By Shannon Des Roc... on October 12, 2012
BlogHer Original Post
I have low expectations for novels about autism, as the autistic characters in popular books like Rules, House Rules, and The Curious Incident of the Dog in the Night Time are portrayed so negatively -- as inscrutable, unpredictable, unreasonable tyrants around whom fractured, exhausted, resentful families revolve. Those stories do no show my reality -- I adore my autistic son, and our family life is generally happy. So you can imagine my relief in discovering that Lisa Genova's new Love Anthony carries a forthright message of autism acceptance.
Love Anthony tells the intertwined stories of two contemporary Nantucket women struggling with parenting, loss, and the meaning of unconditional love. It is the perfect book for anyone who could use an introduction to autism, but prefers fiction over nonfiction. I spoke with Lisa, and here's what she had to say about her book's origins, her own experiences with autism, and what she hopes this story can accomplish.
Shannon: As an autism parent, I really appreciated reading Love Anthony, because I've never quite read anything like it before -- certainly not a mainstream book that promotes any kind of autism acceptance. Was promoting autism acceptance a goal?
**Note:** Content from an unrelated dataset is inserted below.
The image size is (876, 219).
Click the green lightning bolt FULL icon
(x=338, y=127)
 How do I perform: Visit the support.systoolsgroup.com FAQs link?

Lisa: That was a goal of the book -- to take autism and bring it beyond the boundaries of the autism communities. You've learned so much in your journey to acceptance and understanding, and knowing how to live in a way that has peace, joy, love and all the good things. But people who don't have a child with autism, or who are outside the communities, just don't understand autism and are afraid of it, and have all kinds of judgment. So the families stay separated and isolated. I'm hoping that this book can help bridge some of those gaps, and connect us all -- we have more in common than our differences.
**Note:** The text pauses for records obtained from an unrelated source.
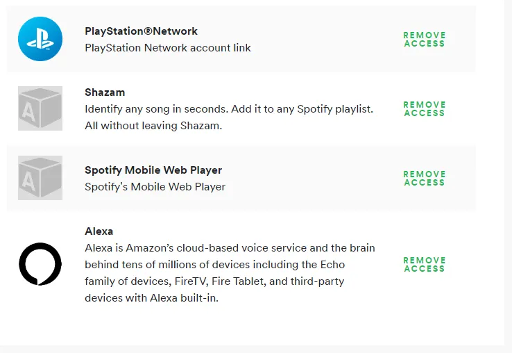Image resolution: width=512 pixels, height=353 pixels.
Task: Click the Spotify Mobile Web Player title
Action: coord(153,170)
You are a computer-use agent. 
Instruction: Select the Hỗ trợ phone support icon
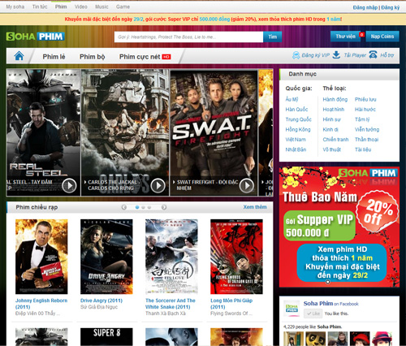point(373,54)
Where did the idea for your book come from? Do you know someone who is autistic?
Yes, I know someone really well. Like my first book Still Alice, which was inspired by my grandmother and so came from a deeply personal place -- this also came from a deeply personal place. My cousin Tracy is like a sister to me, and we were both pregnant at the same time with our first children -- me with a girl, her with boy-girl twins. They were born five weeks apart. We lived near each other, so we spent at least two days each week in each other's living rooms during that early parenting haze. We spent our whole first year talking about how our daughters would be each others' maids of honor, our kids will grow up together, and her son Anthony as going to play little league and be a great ball player like his dad, etc. -- all the things you dream about.
At about ten months, Tracey started getting worried because Anthony wasn't talking, stopped using a spoon, started staring at the walls, and wasn't playing like the girls were. And I said, "Don't worry, he's a boy, girls are so much more social, boys are slower to talk, language development is different in all kids." So then [Tracy] thought "I think he's deaf!," but we did experiments and saw that while he reacted to sound, he didn't react when she called his name. She was really on his development from a very early age. And then when he was 16 months old, there was an article in Time about autism, and she read it, and she said, "Oh my god, that's it -- that's what this is!
So I was there, I witnessed her first concerns, her denial, and the difference between her denial and that of her husband. Anthony was formally diagnosed at age three, but before that there was early intervention and so Tracy was stuck in the house because she had to be there during the therapies. Just witnessing all it took in terms of the emotional resources and the financial resources -- she had people in the house at least 35 hours each week. I witnessed Tracy go through all those stages of grief -- the rage and despair, and I was heartsick right along with her.
But Anthony's 12 now. He's still non-verbal, but at this point there's more acceptance and peace, though there will still be those days when Tracy's emotions flare up: "Why me, why'd it have to be like this, this is too hard…" but mostly what I see in her is a beautiful unconditional love, where she loves this boy for who he is and wants him to have the best life possible, given what he's capable of and what makes him happy. It's a humbling, beautiful journey if you can look at it that way.
I don't think most people are truly asked to love someone unconditionally. I see parents all the time who aren't speaking to their children because they don't like the decisions those children have made as adults, or husbands who cheat on their wives and then the marriage is over. And no judgment on any of that -- I just think it's really hard to love someone unconditionally.
When we have typical kids, our love is reciprocated in a way we were raised to understand -- my two year old is running around right now, pretending to be a dog, and it's really easy to love her: I hug her and she hugs me back and she looks me in the eyes, and she smiles, and she plays with me, and I get that feedback from her. But if you've got autism and its way of expressing and feeling love are different, it can be hard to experience those connections we're used to feeling with each other.